One day when Waxy brought out his
“talking” parrot to regale his friends, he was horrified. His favourite pet proceeded
to heap choice abuse on him in an unstoppable barrage. “Waxy’s a bastard;
Waxy’s a bastard…….”
Next morning Waxy twisted its neck. The
tragi-comic story receded into the background when adulthood exposed us to
Lucknow’s dazzling output of smut as a high literary form. In this form of
writing, gay love was neither elevated nor degraded but lampooned in a good
natured way.
Images of sex were used for satire. When
India’s first family planning programme was announced, Abba Changezi sent a
long poem, a tarana (or anthem) to Nehru. The nation should be advised to take
the route of “Sodom and Gomorrah” because it was running out of grain to feed
the future.
If you taught English literature in
Lucknow University of the 30s and 40s you were good enough to teach at, say,
Oxford.
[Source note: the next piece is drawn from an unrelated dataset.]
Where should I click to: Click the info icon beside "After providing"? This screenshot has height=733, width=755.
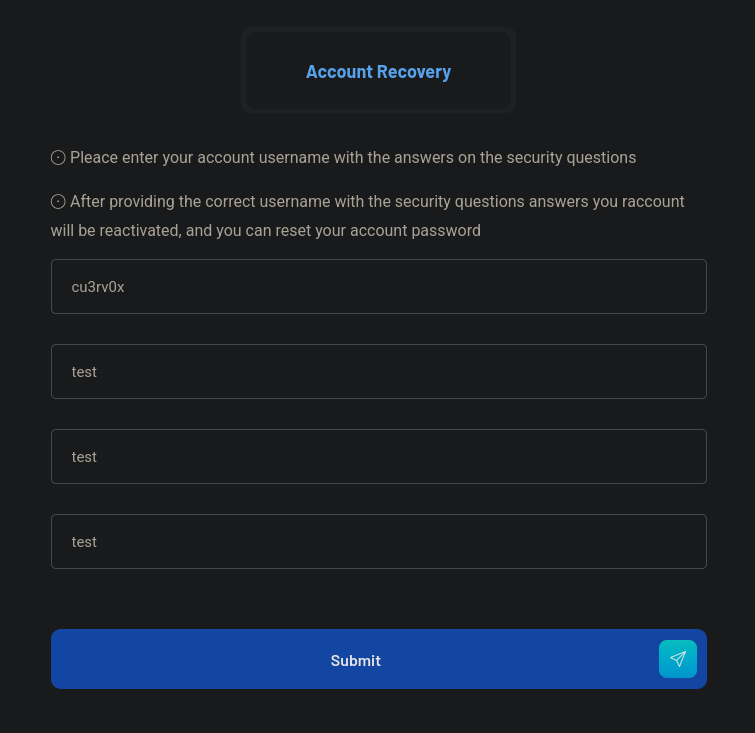coord(58,202)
Rafi Ahmad Khan taught literature by day and entertained friends by
night with his unsurpassable poetry on gay smut in exquisite Urdu. Ofcourse it
was decadent – the slow decline of the feudal order. But it was quite as
tolerable as Sir John Falstaff and Nell Quickly.
Other geniuses were dominating the
putrid decay of sub cultures elsewhere. Urian (Disrobed) of Hyderabad was quite
a favourite with the late Prof. A.M. Khusro, former Vice Chancellor of Aligarh
Muslim University. Mahshar Enayati took liberties even with the late Nawab of
Rampur who, incidentally, enjoyed his verses.
This degenerate and very funny genre
actually derives from the acceptance accorded to homosexual love in Persian and
Urdu poetry. Tasawwuf or Sufism provides the opening: the object of spiritual
love, the Divine, is male in most instances. The tavern, goblet and wine are
all part of His seductive arrangement.
Love poetry, if it is good, will lend
itself to two interpretations: the spiritual and the physical. Separate the
physical and it will easily degenerate into the carnal. Place this material in
the hands of Jafar Zatalli (he was executed by a later Moghul for sedition),
Rafi, Uriyan, Mehshar, and Abba Changezi, and I will show you audiences who
will be left in stitches.
These audiences, I am afraid, are now an
endangered species. They will either be foul of the law against homosexuality
or be lynched by mobs opposed to the law. I have decided to consign my small
library of selected smut to the bonfire while ushering in the New Year. All are
welcome – to drink a toast to Billie Jean King.